A few years later some notable dissenters did not escape the fury of the state church. William Swinderby, then a priest in the bishopric of Lincoln, was first arrested in 1389 and charged with heresy. At this time he broke under the torture and threats of death and recanted. Three years later he was back in court and this time did not waver in his faith. He remained in prison for nine years and in 1401 was burned at the stake in Smithfield, London.  Walter Brute was a friend and companion of Swinderby who managed to escape arrest. However he sent a confession of faith to the court.
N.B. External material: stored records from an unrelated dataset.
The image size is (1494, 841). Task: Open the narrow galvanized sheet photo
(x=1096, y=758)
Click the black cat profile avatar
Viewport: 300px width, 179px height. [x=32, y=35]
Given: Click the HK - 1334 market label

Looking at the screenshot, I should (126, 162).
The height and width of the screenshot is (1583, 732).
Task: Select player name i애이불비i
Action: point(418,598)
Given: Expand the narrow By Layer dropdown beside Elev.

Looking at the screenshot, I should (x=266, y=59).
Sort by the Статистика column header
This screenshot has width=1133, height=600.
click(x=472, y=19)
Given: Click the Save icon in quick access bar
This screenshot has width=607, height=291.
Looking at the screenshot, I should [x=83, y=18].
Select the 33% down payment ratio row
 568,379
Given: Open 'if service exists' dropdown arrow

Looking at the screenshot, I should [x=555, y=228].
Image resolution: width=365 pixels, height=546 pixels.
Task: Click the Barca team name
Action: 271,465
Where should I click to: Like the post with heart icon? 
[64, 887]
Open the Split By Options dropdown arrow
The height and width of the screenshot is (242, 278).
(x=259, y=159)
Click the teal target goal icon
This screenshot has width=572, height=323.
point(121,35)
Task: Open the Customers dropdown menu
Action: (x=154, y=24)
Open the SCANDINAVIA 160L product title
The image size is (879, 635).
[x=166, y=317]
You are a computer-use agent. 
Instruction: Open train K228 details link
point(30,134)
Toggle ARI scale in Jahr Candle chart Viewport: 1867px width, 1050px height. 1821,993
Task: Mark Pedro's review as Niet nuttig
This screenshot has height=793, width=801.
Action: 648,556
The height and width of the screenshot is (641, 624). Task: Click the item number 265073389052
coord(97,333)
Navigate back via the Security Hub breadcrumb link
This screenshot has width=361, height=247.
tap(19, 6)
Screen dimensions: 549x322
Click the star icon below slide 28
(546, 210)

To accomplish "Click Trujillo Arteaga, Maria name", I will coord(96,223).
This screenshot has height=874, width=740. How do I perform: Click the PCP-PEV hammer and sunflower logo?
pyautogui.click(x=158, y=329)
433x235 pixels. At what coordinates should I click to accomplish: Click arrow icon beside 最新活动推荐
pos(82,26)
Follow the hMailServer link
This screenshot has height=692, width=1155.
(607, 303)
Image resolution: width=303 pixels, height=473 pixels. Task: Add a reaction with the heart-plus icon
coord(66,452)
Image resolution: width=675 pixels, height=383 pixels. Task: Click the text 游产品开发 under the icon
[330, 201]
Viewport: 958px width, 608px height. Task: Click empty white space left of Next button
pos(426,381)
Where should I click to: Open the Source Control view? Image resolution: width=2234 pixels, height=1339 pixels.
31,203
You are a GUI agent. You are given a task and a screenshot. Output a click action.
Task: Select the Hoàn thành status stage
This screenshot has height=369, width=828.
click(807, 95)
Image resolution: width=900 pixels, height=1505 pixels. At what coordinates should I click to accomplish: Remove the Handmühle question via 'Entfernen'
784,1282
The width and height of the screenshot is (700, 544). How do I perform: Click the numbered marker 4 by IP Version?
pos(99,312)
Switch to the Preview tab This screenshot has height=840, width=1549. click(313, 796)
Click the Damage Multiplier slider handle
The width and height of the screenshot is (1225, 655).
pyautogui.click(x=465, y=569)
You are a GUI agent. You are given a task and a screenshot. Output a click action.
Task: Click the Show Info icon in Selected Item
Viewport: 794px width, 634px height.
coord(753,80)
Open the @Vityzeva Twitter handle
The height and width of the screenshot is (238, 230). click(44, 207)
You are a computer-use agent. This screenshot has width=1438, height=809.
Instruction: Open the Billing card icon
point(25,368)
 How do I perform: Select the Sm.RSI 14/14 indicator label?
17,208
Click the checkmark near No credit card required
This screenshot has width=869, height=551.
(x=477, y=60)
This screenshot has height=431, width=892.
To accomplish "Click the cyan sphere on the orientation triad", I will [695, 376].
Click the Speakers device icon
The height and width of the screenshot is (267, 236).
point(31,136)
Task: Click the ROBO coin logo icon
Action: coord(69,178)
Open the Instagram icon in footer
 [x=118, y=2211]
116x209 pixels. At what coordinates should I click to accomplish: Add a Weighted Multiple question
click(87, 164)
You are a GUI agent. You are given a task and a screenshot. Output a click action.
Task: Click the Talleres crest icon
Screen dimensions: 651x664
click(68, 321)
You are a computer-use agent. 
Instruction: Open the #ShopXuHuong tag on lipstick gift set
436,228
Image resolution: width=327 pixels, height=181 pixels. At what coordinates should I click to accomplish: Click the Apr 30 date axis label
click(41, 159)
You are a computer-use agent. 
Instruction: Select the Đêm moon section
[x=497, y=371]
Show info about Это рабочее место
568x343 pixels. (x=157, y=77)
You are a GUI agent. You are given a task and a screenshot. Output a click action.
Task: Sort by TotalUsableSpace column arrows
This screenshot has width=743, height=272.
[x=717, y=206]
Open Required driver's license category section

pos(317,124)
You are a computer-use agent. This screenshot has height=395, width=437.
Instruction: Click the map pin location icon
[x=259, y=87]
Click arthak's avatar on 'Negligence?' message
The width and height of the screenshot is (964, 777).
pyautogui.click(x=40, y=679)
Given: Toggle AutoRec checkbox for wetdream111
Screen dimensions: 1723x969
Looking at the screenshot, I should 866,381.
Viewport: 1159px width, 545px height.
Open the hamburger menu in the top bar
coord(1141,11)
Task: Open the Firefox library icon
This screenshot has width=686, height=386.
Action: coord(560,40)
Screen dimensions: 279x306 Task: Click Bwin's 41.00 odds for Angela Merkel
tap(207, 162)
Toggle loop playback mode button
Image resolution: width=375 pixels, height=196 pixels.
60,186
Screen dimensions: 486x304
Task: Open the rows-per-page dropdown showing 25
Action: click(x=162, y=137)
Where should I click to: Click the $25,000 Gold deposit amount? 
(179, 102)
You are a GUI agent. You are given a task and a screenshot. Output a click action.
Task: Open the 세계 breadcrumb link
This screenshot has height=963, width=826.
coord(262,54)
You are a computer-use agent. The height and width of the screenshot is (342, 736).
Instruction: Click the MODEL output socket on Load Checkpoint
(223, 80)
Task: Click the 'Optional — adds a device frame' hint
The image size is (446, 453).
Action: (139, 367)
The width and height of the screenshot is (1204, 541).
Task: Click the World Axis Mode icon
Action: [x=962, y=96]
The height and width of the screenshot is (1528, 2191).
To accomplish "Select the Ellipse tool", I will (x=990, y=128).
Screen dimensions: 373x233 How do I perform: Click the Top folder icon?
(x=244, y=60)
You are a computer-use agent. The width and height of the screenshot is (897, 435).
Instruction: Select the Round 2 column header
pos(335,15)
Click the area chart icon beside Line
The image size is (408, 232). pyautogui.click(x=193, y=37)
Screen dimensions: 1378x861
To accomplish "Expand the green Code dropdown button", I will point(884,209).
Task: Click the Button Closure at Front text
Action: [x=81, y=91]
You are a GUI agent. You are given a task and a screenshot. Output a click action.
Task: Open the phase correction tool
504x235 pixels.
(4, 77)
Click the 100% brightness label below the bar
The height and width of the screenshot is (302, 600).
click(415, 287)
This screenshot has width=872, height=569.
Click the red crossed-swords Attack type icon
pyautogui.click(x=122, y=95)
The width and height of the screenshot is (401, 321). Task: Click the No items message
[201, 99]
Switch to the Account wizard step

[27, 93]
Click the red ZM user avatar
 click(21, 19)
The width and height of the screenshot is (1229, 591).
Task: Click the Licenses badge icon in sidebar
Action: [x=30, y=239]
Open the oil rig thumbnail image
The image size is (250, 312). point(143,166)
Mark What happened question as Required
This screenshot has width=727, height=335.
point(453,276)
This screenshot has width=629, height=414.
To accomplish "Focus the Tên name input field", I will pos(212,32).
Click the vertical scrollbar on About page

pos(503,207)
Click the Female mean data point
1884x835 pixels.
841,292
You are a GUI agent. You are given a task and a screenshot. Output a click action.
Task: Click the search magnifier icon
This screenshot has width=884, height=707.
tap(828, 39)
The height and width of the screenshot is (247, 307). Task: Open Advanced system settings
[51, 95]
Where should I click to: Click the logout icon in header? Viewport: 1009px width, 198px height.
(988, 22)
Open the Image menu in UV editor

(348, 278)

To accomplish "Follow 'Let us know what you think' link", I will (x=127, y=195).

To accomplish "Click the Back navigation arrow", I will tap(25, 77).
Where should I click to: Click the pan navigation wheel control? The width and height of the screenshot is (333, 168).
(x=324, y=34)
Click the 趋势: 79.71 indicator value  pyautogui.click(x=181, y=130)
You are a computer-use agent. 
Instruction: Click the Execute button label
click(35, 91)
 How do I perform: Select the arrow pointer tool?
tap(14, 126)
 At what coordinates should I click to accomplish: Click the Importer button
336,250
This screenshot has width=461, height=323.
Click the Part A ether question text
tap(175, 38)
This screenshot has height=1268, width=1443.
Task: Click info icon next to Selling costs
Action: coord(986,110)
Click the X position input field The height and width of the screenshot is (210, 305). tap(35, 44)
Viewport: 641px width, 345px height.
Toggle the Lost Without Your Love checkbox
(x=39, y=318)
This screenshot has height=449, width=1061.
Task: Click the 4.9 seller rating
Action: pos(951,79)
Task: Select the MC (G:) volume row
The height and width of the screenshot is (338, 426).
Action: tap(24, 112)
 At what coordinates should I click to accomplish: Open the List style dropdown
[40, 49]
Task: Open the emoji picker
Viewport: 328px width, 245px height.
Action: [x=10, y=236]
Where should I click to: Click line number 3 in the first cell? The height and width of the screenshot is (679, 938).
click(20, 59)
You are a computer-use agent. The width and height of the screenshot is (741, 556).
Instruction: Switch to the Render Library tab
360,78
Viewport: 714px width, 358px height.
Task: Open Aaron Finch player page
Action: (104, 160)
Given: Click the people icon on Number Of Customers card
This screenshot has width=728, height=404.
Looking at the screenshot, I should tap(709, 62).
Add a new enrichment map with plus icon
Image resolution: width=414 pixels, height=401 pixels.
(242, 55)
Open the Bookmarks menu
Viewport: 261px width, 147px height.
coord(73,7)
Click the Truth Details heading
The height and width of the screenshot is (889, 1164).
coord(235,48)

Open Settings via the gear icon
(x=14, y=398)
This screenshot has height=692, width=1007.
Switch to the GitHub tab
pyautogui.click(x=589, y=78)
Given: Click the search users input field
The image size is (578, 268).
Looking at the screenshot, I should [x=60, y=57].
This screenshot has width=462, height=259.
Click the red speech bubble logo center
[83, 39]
This document states that the swearing of oaths and baptism of infants is not Scriptural. It identifies the church of Rome as the “daughter of Babylon”, and the pope as “the beast ascending out of the earth having two horns like unto a lamb”, who compels “small and great, rich and poor, to worship the beast and to take his mark in their forehead and in their hands.”

Another former priest, William Thorpe, was burnt for his faith at Saltwoden in 1407. In 1428, William White, Abraham of Colchester and John Waddon were burnt at Norwich. Margaret Backster was a witness to the executions at Norwich and was herself apprehended and imprisoned two years later.

In 1395 a statement of the Lollard beliefs was presented to Parliament. A comparison of this statement with the confessions of individual Lollards shows the complete unity within the group. The principle points were that the mass and worship of images is idolatry, swearing of oaths and prayers for the dead are wrong, confession of sins to a priest is unnecessary, that infants are saved even though they are not baptized, that bishops are not to be feared or reverenced, and that it was better for ministers of the Gospel to be married.


[This is the first of a seven part series.  The following portions will be posted daily over the coming week.]


4 responses to “English Christianity – Part 1

  1. Joseph Richardson July 14, 2012 at 19:25

    Have you read Bede’s Ecclesiastical History of the English People? You’re glossing over a thousand years or so of important history, and dismissing it very unfairly. There were many very good, wise, and exemplary Christians of the English church during that age. Evangelization of England under Augustine of Canterbury, and Aidan and Columba from Ireland, and many others, was largely peaceful, and the church prospered.

  2. bgoodnough July 14, 2012 at 21:35

    The Venerable Bede was no doubt an admirable historian, but he was a partisan of the Roman Catholic Angles and Saxons and tended to suppress all mention of the older Celtic Christianity.

    • Joseph Richardson July 14, 2012 at 22:03

      Who were the Celtic Christians, if not Catholic? In any case, Christianity had all but disappeared from Britain before Augustine’s mission. Bede didn’t suppress it; it simply was gone, overrun by the pagan Angles and Saxons. In evangelizing them, Augustine returned Christianity to Britain. You can’t dismiss those thousand years between 400 and 1400 just because you don’t like Catholics. There were some many praiseworthy Christians during that era: Oswald, Aidan, Hilda, Cuthbert, Caedmon, Bede himself. Thomas Becket. Many, many others.

  3. bgoodnough July 15, 2012 at 22:26

    The transformation of the church from its humble and obscure origins to the halls of power is not a story of the triumph of the faith, but rather of its subversion.